Markets are calm in early trading following a massive flight to quality and equity sell-off on Tuesday. Treasuries weakened modestly overnight before rallying back to yesterday's best levels early this morning, while equities are finally pointing upwards after eight days of heavy losses.

The benchmark 10-year Treasury yield has retreated less than one basis point to 2.617% after tumbling 41 basis points since July 28 to a fresh 2011 low on Tuesday. Its yield has dropped almost an entire percentage point since mid-April when it was 3.59%, despite multiple warnings from all three rating agencies that Treasuries could be stripped of their AAA ratings.

"With the debt ceiling raised and a minimal effort at medium-term deficit reduction made, markets have turned their attention to the risk that this spring's U.S. economic soft patch is becoming entrenched.," said economists at BMO Capital Markets.

They noted the debt-ceiling debacle may have left lasting damage on consumer and business confidence, with the only clear winner being Treasuries.

The two-year note is also one basis point higher at 0.332% while the long bond is basically unchanged at 3.907%. The 30-year yield fell 17 basis points on Tuesday, breaking through the 4% barrier for the first time since early November.

Mortgages saw heavy buying yesterday as real money investors adjusted the duration of their portfolio to better reflect new cash-flow assumptions. Yield spreads tightened into the rally and held steady for most of the session before profit taking and rate locking was reported in the afternoon hours. Loan supply from originators was reported near $1.5bn on average as secondary departments reset hedges. The Fannie Mae 4.0 MBS coupon is bid +2/32 at 102-20.  The current coupon is outperforming benchmarks. MND has shifted to a 50/50 CC blend using 3.5s and 4.0 coupons but says flows into 3.5 coupons, including GNs, has been limited. In fact desks report an unwillingess of dealers to bid on 3.5 GN loan supply.

In equities, the S&P 500 looks to open 7.25 points higher at 1,254.50 and Dow futures are 45 points higher at 11,849. The previous eight sessions have brought the Dow 858 points lower, a loss of 6.74%. Year-to-date it is up 289 points, or 2.5%.

Light crude oil fell 0.82% overnight to $93.04, while gold prices rose 1.54% to a new all-time nominal high of $1,669.90.

Meantime, in the latest weekly survey from MBA, mortgage application jumped 7.1% as both purchases (+5.1%) and refinancings (+7.8%) moved up. 

"Factors such as negative equity and a weak job market continue to constrain borrowers," said Michael Fratantoni from MBA.

Key Events Today:

8:15 - The ADP Employment Report came in higher than anticipated in June as it reported the creation of 157,000 private jobs.
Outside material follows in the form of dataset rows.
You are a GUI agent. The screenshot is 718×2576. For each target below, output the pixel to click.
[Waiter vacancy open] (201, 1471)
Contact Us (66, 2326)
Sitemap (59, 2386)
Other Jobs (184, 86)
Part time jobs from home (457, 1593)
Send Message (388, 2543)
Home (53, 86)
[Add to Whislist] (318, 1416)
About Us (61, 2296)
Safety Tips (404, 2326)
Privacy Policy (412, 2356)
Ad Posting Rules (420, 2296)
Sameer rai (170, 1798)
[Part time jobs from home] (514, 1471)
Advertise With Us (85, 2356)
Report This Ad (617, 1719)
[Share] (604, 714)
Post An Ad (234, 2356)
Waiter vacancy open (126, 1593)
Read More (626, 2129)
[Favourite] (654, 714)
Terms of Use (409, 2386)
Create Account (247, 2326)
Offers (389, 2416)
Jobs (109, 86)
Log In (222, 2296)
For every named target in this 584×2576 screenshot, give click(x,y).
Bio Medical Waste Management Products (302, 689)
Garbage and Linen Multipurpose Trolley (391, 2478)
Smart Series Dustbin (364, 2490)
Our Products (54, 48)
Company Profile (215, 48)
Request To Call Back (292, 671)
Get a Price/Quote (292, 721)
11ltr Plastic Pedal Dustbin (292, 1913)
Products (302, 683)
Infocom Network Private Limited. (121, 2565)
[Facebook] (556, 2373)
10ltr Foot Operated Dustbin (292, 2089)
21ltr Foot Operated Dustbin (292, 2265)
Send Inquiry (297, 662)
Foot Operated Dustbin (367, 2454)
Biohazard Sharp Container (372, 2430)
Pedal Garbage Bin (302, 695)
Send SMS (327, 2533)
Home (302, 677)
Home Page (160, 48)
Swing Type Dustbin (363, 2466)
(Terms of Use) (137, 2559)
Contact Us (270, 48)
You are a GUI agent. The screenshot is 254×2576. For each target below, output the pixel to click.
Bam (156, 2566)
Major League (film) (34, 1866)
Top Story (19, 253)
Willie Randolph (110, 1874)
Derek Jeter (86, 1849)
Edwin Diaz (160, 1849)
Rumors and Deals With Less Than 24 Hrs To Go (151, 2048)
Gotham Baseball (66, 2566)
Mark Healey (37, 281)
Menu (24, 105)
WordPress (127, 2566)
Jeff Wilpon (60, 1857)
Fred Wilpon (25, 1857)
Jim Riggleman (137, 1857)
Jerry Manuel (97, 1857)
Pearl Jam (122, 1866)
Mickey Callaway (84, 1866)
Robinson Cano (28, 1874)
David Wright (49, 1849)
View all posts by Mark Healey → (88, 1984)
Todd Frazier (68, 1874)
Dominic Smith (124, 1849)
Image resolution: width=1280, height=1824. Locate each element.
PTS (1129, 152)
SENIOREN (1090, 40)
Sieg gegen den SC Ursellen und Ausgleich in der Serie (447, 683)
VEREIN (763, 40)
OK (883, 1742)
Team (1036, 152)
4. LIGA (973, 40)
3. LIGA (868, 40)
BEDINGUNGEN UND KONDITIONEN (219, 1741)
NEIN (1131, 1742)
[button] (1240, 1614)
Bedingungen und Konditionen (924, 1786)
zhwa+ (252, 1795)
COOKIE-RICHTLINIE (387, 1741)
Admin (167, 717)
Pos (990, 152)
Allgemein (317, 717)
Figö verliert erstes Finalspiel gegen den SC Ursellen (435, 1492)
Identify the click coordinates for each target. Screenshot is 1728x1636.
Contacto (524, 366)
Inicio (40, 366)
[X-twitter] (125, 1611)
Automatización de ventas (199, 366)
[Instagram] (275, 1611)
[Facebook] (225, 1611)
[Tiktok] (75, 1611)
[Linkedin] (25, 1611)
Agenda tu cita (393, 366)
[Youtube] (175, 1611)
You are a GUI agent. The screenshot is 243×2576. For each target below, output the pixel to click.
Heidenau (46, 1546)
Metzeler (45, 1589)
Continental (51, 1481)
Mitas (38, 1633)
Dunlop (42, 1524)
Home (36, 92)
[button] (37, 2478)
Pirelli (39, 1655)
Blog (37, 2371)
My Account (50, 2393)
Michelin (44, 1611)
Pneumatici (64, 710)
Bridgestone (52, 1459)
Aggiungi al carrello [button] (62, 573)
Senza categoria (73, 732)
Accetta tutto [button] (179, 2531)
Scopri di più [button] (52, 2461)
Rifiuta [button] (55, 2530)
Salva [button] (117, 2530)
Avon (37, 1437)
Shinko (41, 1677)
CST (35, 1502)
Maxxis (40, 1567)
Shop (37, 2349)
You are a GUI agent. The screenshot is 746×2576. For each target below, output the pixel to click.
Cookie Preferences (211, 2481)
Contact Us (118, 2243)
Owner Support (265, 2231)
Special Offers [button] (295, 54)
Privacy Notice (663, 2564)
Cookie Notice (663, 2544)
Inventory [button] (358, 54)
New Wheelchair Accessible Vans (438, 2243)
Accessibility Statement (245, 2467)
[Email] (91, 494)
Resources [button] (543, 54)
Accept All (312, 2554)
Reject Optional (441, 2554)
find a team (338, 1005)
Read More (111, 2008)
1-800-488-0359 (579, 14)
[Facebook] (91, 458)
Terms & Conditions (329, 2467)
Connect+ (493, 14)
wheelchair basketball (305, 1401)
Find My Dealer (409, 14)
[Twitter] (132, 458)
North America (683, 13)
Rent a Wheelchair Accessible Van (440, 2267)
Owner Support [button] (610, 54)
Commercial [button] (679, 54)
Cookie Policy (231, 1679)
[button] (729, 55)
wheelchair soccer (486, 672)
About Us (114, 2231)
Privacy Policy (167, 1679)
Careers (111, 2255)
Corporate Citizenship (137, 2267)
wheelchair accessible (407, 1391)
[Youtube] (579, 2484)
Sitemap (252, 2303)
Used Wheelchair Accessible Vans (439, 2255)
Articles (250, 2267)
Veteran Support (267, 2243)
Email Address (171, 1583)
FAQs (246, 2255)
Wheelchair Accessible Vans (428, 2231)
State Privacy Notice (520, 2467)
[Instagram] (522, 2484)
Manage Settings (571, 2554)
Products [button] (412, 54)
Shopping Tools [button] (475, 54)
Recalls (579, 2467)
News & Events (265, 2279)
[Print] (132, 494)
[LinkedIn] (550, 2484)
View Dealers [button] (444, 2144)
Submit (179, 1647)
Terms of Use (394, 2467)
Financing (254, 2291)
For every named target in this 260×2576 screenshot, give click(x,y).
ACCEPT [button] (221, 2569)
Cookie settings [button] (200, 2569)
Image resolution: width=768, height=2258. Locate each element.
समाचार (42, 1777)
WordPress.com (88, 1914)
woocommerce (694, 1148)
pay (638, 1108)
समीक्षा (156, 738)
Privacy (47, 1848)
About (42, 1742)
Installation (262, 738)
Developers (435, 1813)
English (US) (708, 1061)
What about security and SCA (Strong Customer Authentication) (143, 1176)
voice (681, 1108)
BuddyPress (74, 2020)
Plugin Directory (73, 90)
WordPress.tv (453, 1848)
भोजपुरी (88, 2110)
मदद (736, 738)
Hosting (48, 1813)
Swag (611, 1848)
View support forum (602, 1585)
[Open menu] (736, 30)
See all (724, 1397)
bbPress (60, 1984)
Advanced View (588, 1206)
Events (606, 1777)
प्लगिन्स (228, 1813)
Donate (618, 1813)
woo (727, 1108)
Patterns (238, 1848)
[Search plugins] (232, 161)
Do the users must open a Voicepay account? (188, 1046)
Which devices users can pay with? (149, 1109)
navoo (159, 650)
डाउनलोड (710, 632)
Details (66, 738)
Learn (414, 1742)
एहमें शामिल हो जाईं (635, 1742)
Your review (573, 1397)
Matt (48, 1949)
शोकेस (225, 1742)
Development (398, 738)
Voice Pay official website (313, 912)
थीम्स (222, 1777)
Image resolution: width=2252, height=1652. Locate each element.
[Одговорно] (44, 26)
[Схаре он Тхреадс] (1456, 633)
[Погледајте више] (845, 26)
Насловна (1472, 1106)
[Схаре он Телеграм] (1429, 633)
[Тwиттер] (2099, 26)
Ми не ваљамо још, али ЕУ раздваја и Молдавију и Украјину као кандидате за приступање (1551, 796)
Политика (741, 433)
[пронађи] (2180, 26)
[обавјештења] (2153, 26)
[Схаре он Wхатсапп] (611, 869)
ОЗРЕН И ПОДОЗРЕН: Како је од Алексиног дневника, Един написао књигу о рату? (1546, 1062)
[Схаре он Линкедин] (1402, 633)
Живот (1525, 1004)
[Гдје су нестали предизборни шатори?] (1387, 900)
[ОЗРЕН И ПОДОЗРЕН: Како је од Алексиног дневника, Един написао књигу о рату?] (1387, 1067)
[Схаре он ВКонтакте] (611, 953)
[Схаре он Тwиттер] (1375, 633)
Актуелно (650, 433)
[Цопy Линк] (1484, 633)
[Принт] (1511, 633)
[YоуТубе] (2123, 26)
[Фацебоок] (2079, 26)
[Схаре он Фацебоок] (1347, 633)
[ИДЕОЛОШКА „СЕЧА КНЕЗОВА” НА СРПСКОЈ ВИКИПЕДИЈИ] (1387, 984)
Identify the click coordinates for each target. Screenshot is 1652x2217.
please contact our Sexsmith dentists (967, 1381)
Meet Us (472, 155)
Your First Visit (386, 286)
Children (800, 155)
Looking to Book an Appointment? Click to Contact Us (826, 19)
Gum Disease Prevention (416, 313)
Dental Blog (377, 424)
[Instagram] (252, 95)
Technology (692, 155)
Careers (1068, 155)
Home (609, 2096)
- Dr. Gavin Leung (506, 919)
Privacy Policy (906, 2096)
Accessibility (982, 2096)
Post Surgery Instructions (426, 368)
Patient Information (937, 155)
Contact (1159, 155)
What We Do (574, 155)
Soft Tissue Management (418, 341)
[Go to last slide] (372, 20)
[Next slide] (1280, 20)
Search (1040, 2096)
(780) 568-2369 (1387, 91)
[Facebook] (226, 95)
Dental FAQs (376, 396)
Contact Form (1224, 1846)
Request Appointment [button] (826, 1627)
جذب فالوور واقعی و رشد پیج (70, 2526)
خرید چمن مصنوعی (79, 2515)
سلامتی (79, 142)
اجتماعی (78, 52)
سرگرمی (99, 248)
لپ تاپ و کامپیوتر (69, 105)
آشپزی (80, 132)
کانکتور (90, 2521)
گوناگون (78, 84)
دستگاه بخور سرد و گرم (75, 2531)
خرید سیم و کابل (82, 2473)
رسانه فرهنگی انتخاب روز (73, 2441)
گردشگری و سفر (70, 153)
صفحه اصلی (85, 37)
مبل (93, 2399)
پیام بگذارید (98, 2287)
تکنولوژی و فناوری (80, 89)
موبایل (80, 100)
That caused economists to revise their estimates for the nonfarm payrolls quite a bit higher - one, for instance, revised his forecast to 175k from 100k - thus making the shock of sluggish growth all the more shocking. The report is less likely to be influential this month, but even so, everyone looks at the number. The median estimate this month is 100k, with estimates from 60k 150k.

"Our forecast of a 135k increase in ADP's private employment is consistent with our 85k call for nonfarm payrolls," said economists at Nomura Global Economics after noting the differences between the two reports' methodologies. No more commentary was available.

9:00 -  Treasury will announce it's quarterly refunding size. This is a bit different than the regular old auction announcements that happen more frequently and thus may get a little more attention to any deviations from previously expected amounts. We'll get 3s, 10s, and 30s next week. Keep that in mind as it will serve as a roadblock toward further rallies in the week ahead.

10:00 - The ISM Non-Manufacturing Index, a nationwide measure of the services, construction, and financial sectors, is actually supposed to pick up the pace a bit in July. Economists are forecasting a 53.7 score, up a little from 53.3 in June but a slower pace than the 54.6 two months before. With two days before the monthly employment report, this report is likely to get quite a bit of scrutiny.

"After declining by 1.3 points in June to 53.3, we forecast a small rise in the non-manufacturing index to 53.7 in July," said economists at Nomura Global Economics. "Service sector job creation, which accounts for the lion's share of the nation's jobs, has slowed over the past few months so the employment index within July's survey will be particularly important."